The tests were conducted using an off-the-shelf AIO cooler, reportedly a Corsair 280mm unit. AMD’s overclocking team completed four separate benchmark runs, using a different hardware config for each, according to HotHardware. All feature the flagship Ryzen 9 7950X. As previously reported, this 16/32t CPU has a base clock of 4.5GHz and a boost clock of 5.7GHz. In Cinebench, the CPU was able to run with an all-core boost of 5.4GHz, hitting a score of 40,498. That’s a world record for a 16-core CPU. Surprisingly, the 7950X was only running at 87C and 226W. That’s hot but tolerable. This test was run on an ASRock X670 Extreme Taichi with 32GB of Kingston DDR5.

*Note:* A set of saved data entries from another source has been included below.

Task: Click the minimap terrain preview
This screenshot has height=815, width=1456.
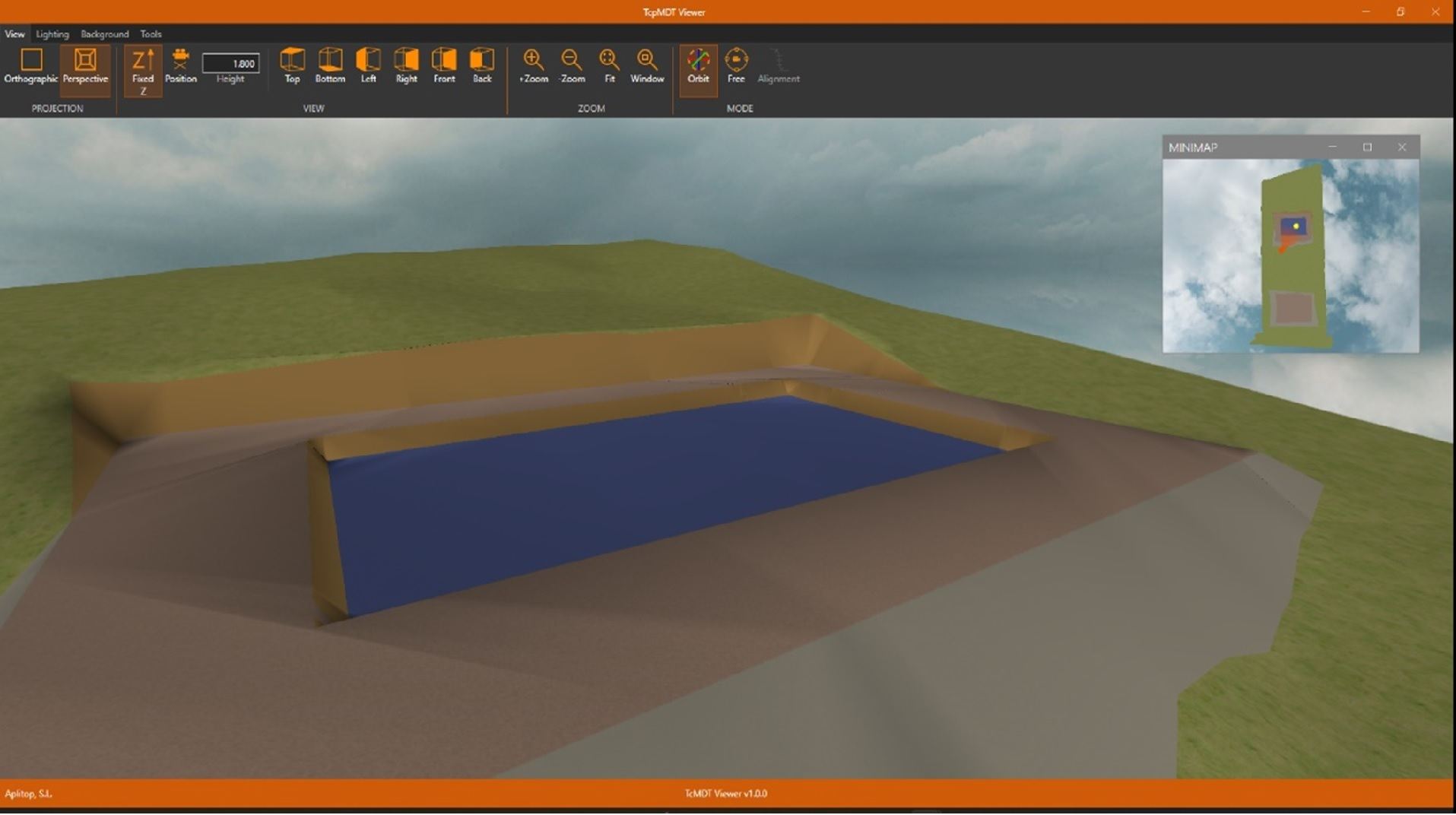Action: (x=1290, y=255)
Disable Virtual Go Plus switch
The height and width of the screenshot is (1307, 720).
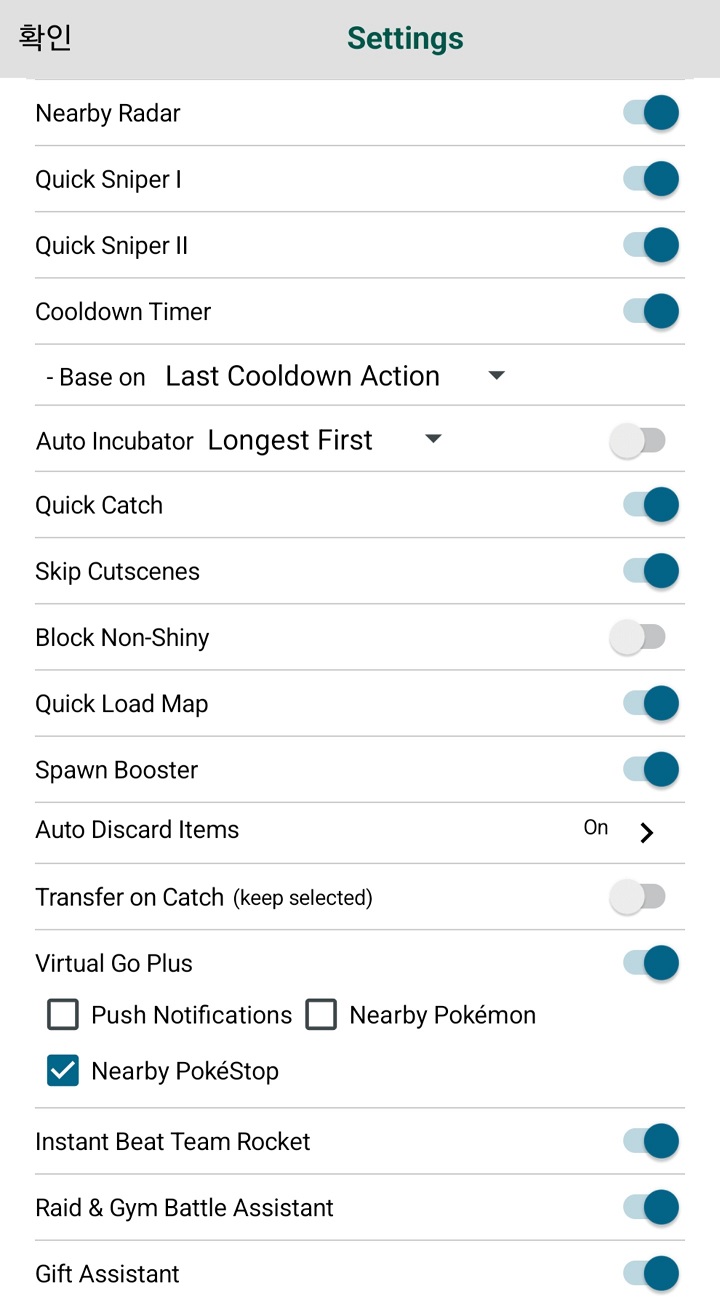pyautogui.click(x=651, y=963)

Next up was the older version of Cinebench, version R20. AMD also took the world record in this test, hitting 15,771 points. Although clocks were a bit lower than the previous test at 5.35GHz across all cores, the CPU ran a bit hotter at 93C. Power consumption was about the same at 219W. It was run on a Gigabyte Aorus Master X670 Extreme with 32GB of G.Skill DDR5.

The final Cinebench test was run on the even older version, R15. It was able to take the top spot with a score of 6,900 points on an Asus ROG Crosshair board. This setup ran at 5.5GHz all-core, with 16GB of G.Skill DDR5. It ran surprisingly cool at 63C and consumed 209W.

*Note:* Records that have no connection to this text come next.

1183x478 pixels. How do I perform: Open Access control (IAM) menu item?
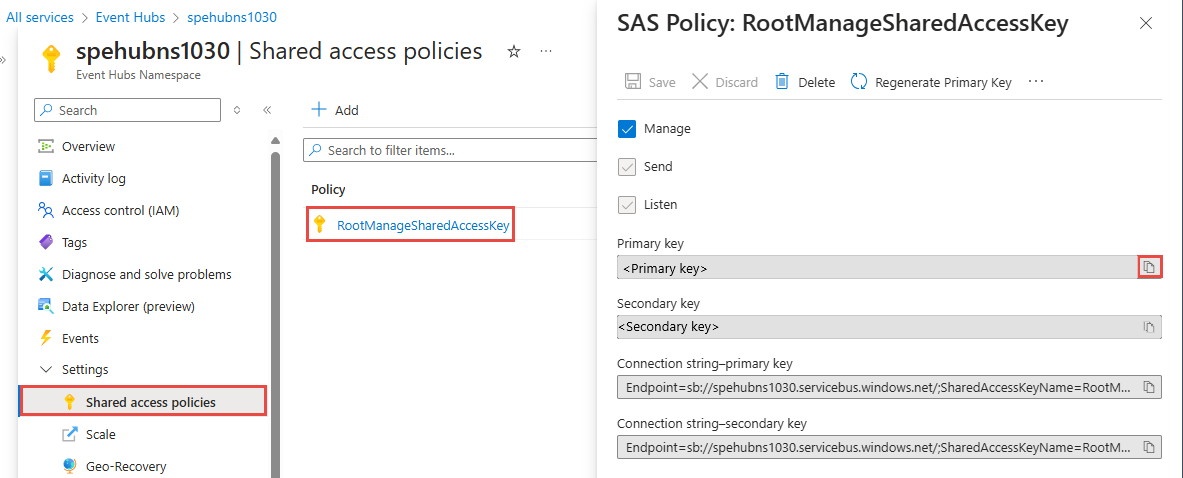(x=120, y=211)
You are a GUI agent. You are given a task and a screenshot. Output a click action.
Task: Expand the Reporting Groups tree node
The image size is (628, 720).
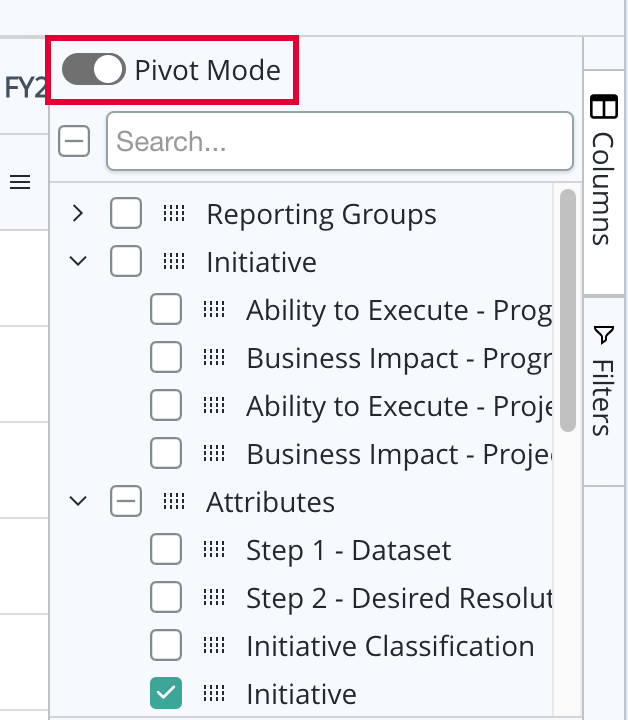coord(78,213)
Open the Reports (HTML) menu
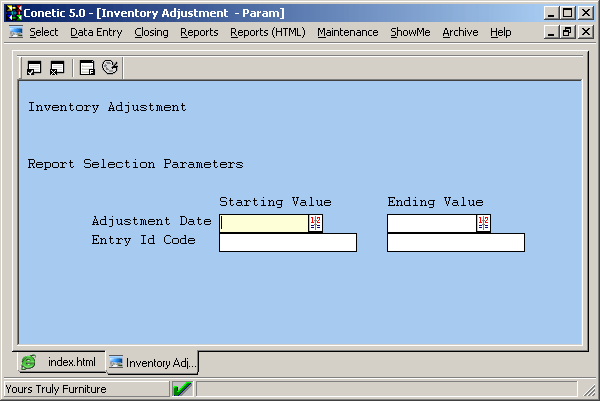 tap(267, 32)
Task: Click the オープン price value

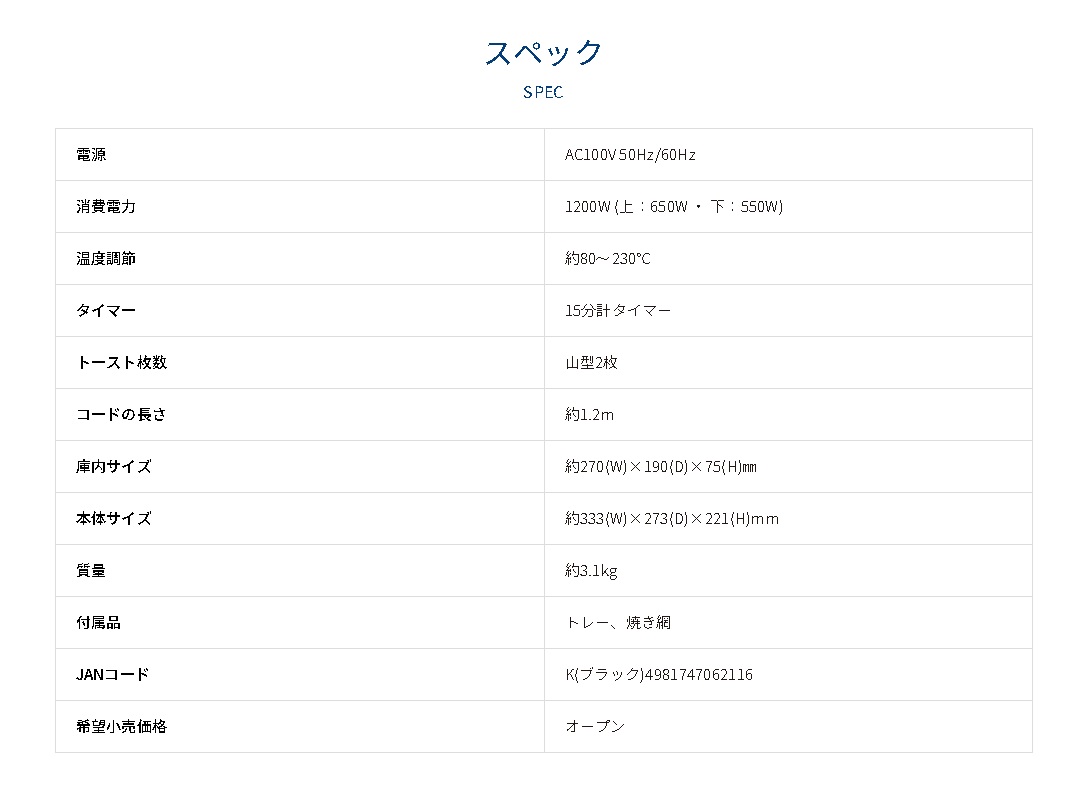Action: point(595,727)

So far, so good. Now for some bad news. The company was also able to ascend to the top of the podium in 7-Zip. However, to get there it had to let the CPU run at a smoldering 108C. That’s reportedly fine, as the CPU’s T-junction is 115C, but we don’t know anyone who would want to run that temp on the regular. This run required 244W of juice with all cores running at 5.45GHz. It was accomplished on an MSI MEG X670 Extreme ACE board with 32GB of DDR5.

All in all, this is a decent sampling of promising overclocking results across a wide variety of hardware. The takeaway is that temps are a bit high, so it seems like an AIO or a beefy air-cooler will be required. You probably won’t be able to get away with a Cooler Master Hyper 212 if you want to overclock Zen 4.

APISAK on Twitter is having some fun with this Ryzen 9 7950X – golden sample perhaps?

If you want to go even more extreme, an overclocker has done just that with some kind of exotic cooler. A Twitter user named TUM_APISAK has posted a screenshot of the 7950X running at 5.8GHz on all cores. The dead giveaway that it’s using a chiller or something of that nature is it’s running at 39.5C at 1.4V. The same overclocker then went even further and hit 6.5GHz on all cores at 1.465V. If that’s still not enough for you, he also hit 7.247GHz on a single core at 1.5V as well. Clearly, he’s got a pretty insane cooling setup.

For comparison, we’ve also reported on some exotic cooling for Raptor Lake overclocking. A Chinese tech journalist named Extreme Player was able to hit 5.8GHz on all eight P-cores for the Core i9-13900KF. He was also able to juice it to 6.2GHz on all P-cores, but only for one test. To achieve this, he used an expensive and rare liquid chiller.

It seems the overclocking wars are back on for this round. Both Intel and AMD are devoting resources to showing off their respective chips’ maximum potential ahead of launch. And so far, the results have been quite impressive. Whether average users will be able to achieve these types of gains with off-the-shelf equipment remains to be seen, but AMD’s numbers are promising. We’ll find out more next week when both Zen 4 and Raptor Lake officially launch.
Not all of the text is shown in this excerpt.